══ Supplied data ══

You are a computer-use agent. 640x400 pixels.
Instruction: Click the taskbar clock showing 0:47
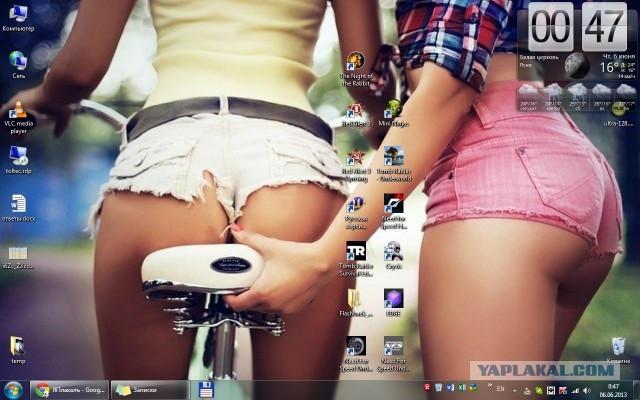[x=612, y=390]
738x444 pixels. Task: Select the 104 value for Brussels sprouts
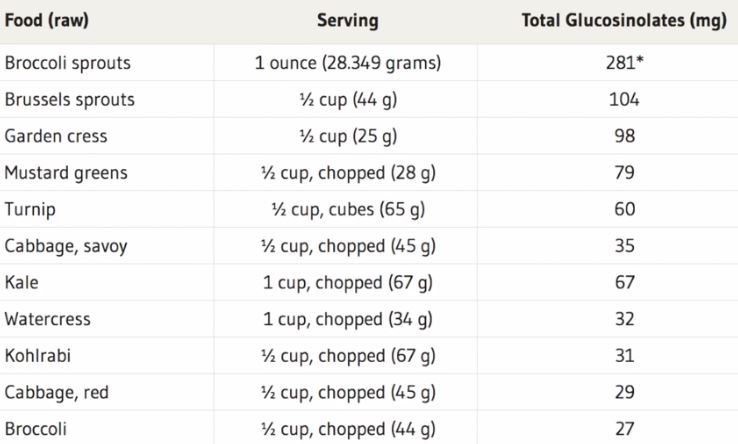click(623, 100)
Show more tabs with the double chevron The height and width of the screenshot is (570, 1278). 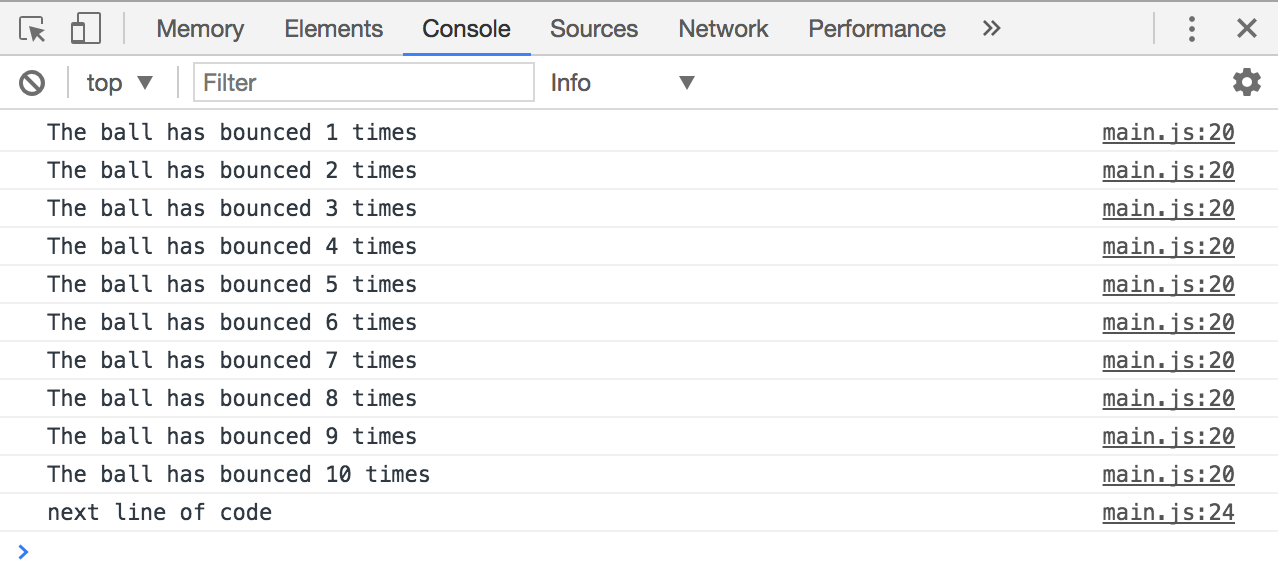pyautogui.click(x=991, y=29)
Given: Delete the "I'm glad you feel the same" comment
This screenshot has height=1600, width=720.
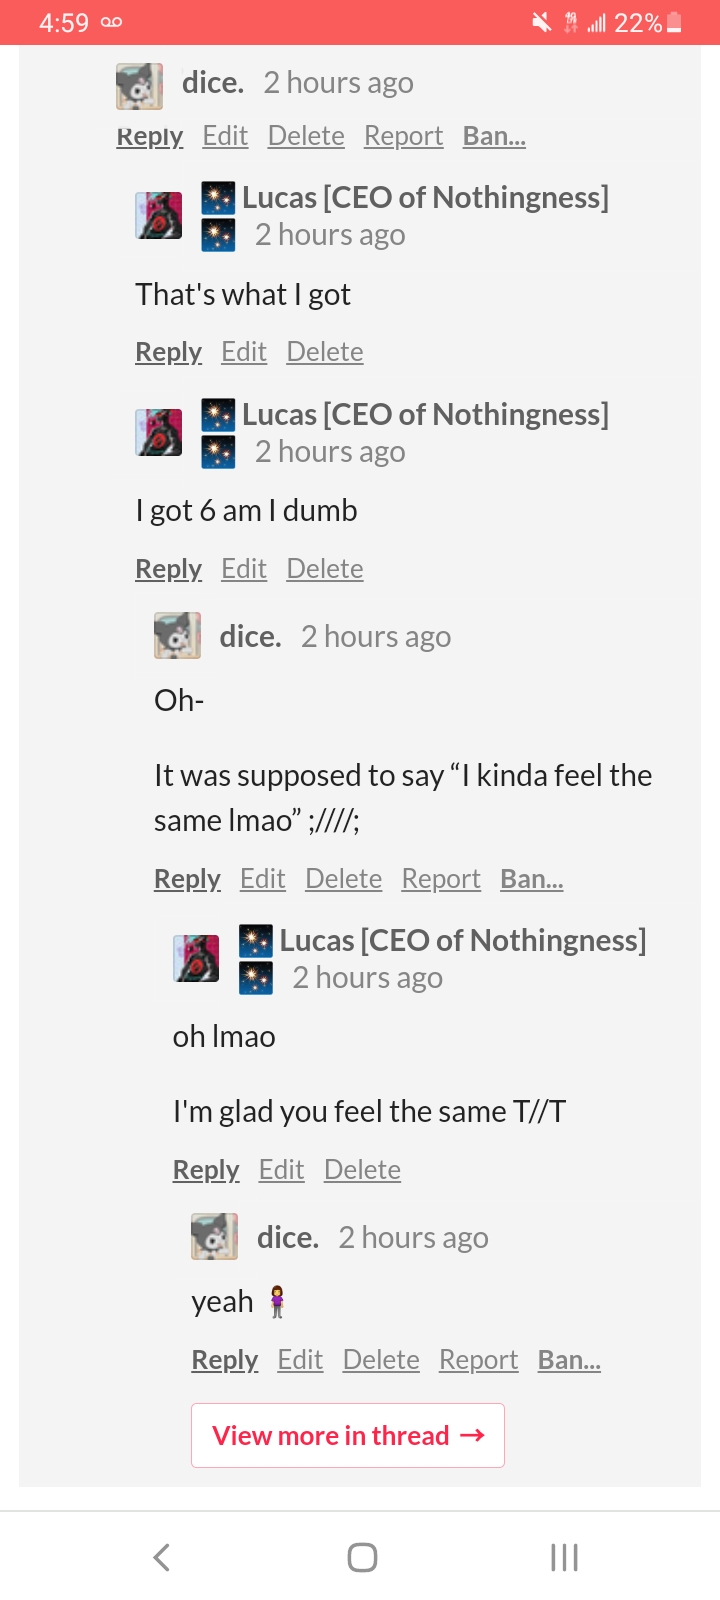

═══

→ **Exercise instructions**
Each line from the one bearing "Given: Delete the" through the final line of the records is to be copied exactly, and no pictures are to be included.

→ **Result of the task**
Given: Delete the "I'm glad you feel the same" comment
This screenshot has height=1600, width=720.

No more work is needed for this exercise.